Dolayısıyla firmalar açısından ilave bir vergi yükü anlamı taşımaktadır.
Aslında
Finansman Gider Kısıtlamasının; Vergi Mevzuatında ki, kısa bir hikayesine
bakacak olursak; 1.1.1996 tarihinden itibaren geçerli olmak üzere, 4008 sayılı
yasa ile GVK 41/8 maddesi, KVK 15/13 maddelerine konulan ilave hükümlerle
VUK’nun 274.maddesine göre dönem sonu stoklarını Son Giren İlk Çıkar (LIFO)

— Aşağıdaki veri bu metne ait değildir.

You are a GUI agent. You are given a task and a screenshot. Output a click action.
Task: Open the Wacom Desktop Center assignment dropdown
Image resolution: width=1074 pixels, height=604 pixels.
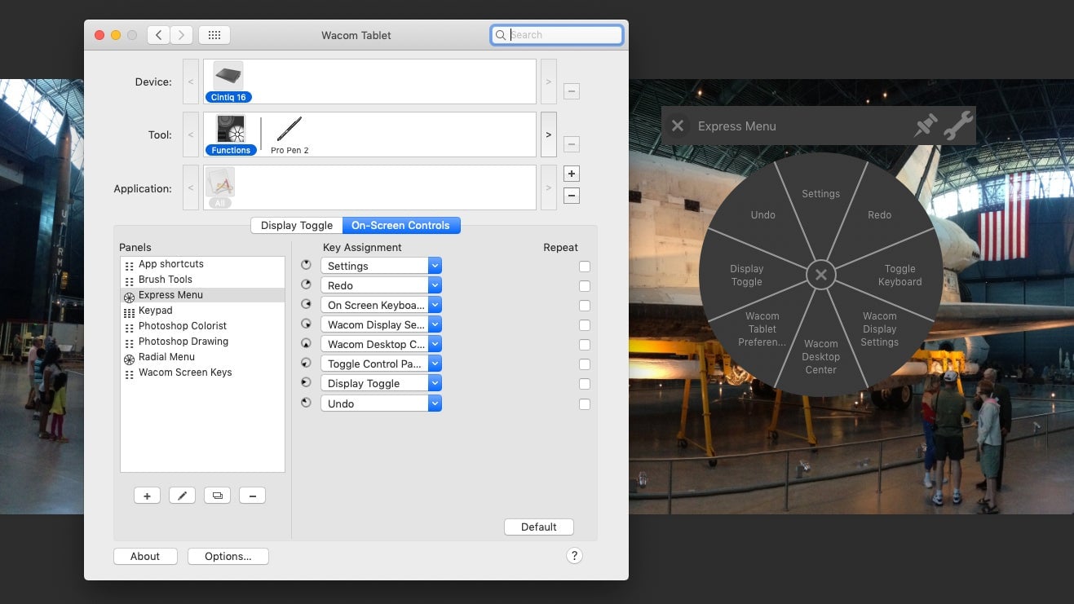pyautogui.click(x=435, y=344)
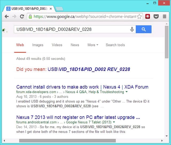Open dropdown arrow beside androidcentral result URL

click(x=114, y=122)
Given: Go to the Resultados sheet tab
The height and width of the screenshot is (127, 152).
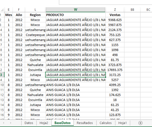Looking at the screenshot, I should pyautogui.click(x=85, y=123).
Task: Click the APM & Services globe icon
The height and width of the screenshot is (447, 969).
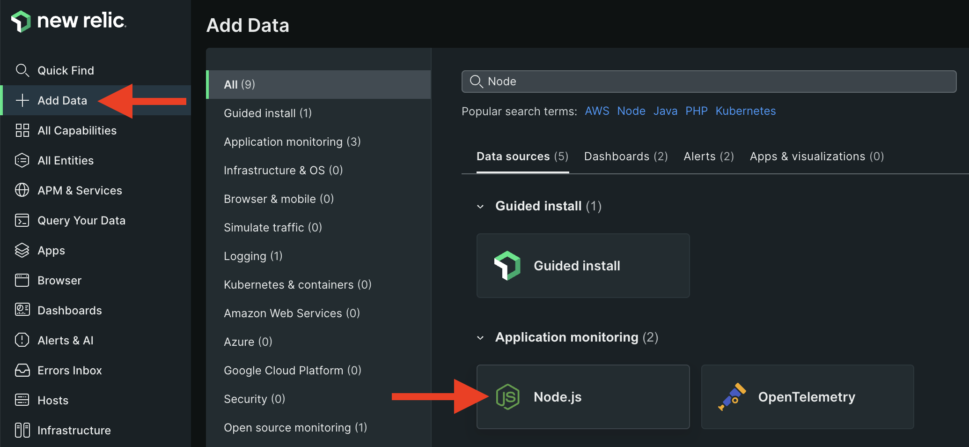Action: 22,190
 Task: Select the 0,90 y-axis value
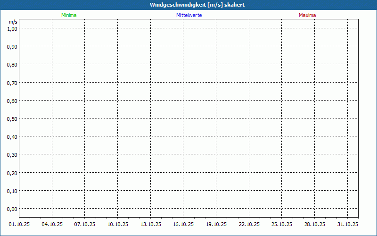(x=12, y=46)
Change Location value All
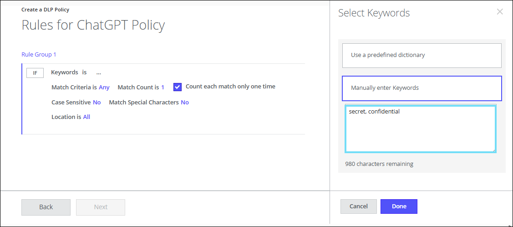 (86, 117)
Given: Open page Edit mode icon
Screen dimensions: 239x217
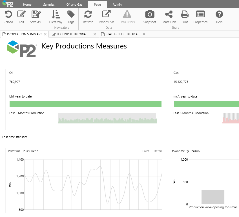Looking at the screenshot, I should click(21, 15).
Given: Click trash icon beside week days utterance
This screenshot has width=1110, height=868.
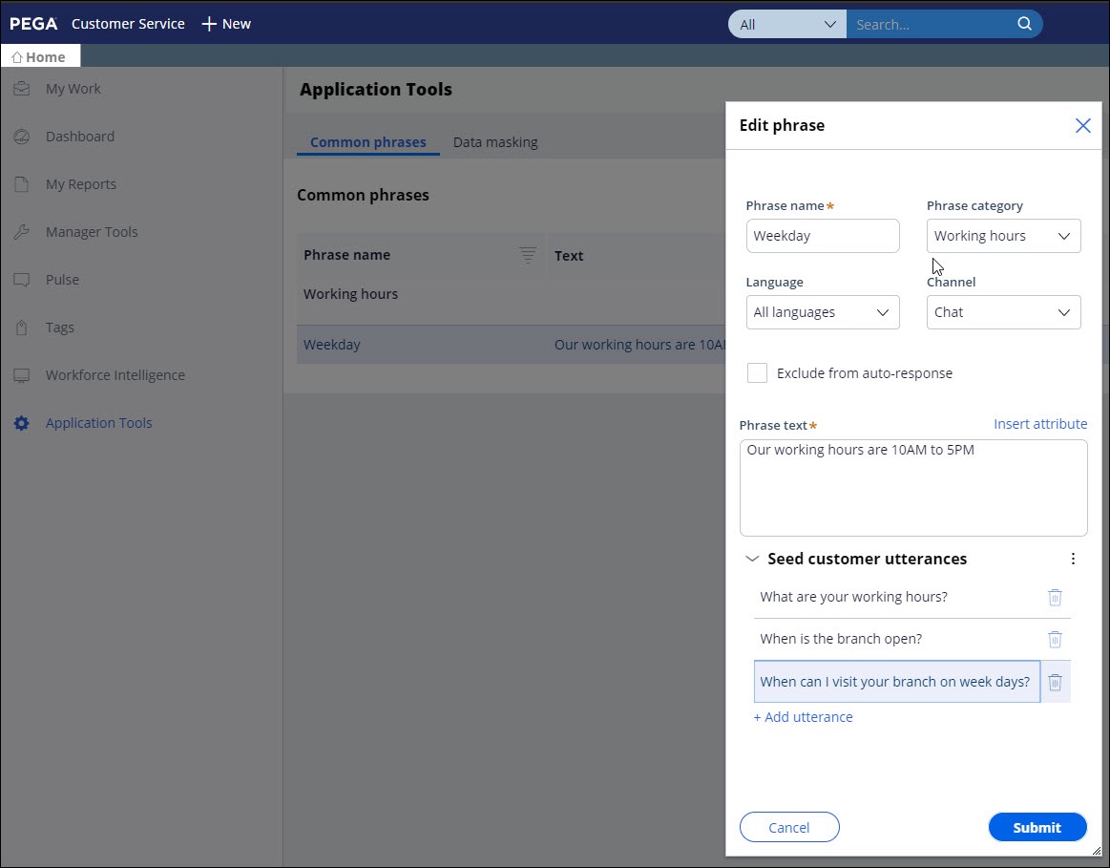Looking at the screenshot, I should [1055, 682].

yöntemine göre değerleyen veya VUK’nun 298.maddesine göre iktisadi kıymetlerini
yeniden değerleyen ve yeni değerlenmiş değerler üzerinden amortisman hesaplayan
işletmelerin yabancı kaynak için ödedikleri gider ve maliyet unsurlarından bir
kısmını ticari kazancın tespitinde gider ve maliyet unsuru olarak dikkate
alamayacakları belirtilmişti. Finansman giderlerinin Maliye Bakanlığınca
belirlenen orandaki kısmı gider ve maliyet olarak kabul edilmemekteydi. Gider
indirimi kısıtlaması oranı VUK hükümlerine göre o yıl için belirlenmiş yeniden değerleme oranının,
ilgili kuruluşlardan alınan bilgilere göre Maliye Bakanlığınca o yıl
hesaplanan ortalama ticari
kredi faiz oranına bölünmesiyle bulunan oranın %25 i
olarak uygulanıyordu. Eski düzenlemeye göre;1-Stoklarını LIFO yöntemine göre
değerlemeyenler, 2-Yeniden değerleme uygulaması yapmayanlar veya Yeniden
Değerleme uygulasa bile amortismanlarını yeniden değerlenmemiş tutarlar
üzerinden hesaplayanlar, 3-Sanayi siciline kayıtlı imalatçılar, 4-Bankalar,
sigorta şirketleri, finans kurumları gider kısıtlamasına tabi
tutulmamaktaydı.
Gider
kısıtlamasına ilişkin eski düzenleme 2001 yılında (En son 2001 ikinci üç aylık
geçici vergi dönemi için uygulanmıştır.)yürürlükten kaldırılmıştı.
Ancak
Finansman gider kısıtlaması uygulaması, 15 Haziran 2012 tarih ve 28324 sayılı
Resmi Gazetede yayımlanan 6322 sayılı kanun ile yeniden Vergi Sistemindeki
yerini almıştır. Bu düzenlemeye göre, 193 sayılı Gelir Vergisi Kanununun 41.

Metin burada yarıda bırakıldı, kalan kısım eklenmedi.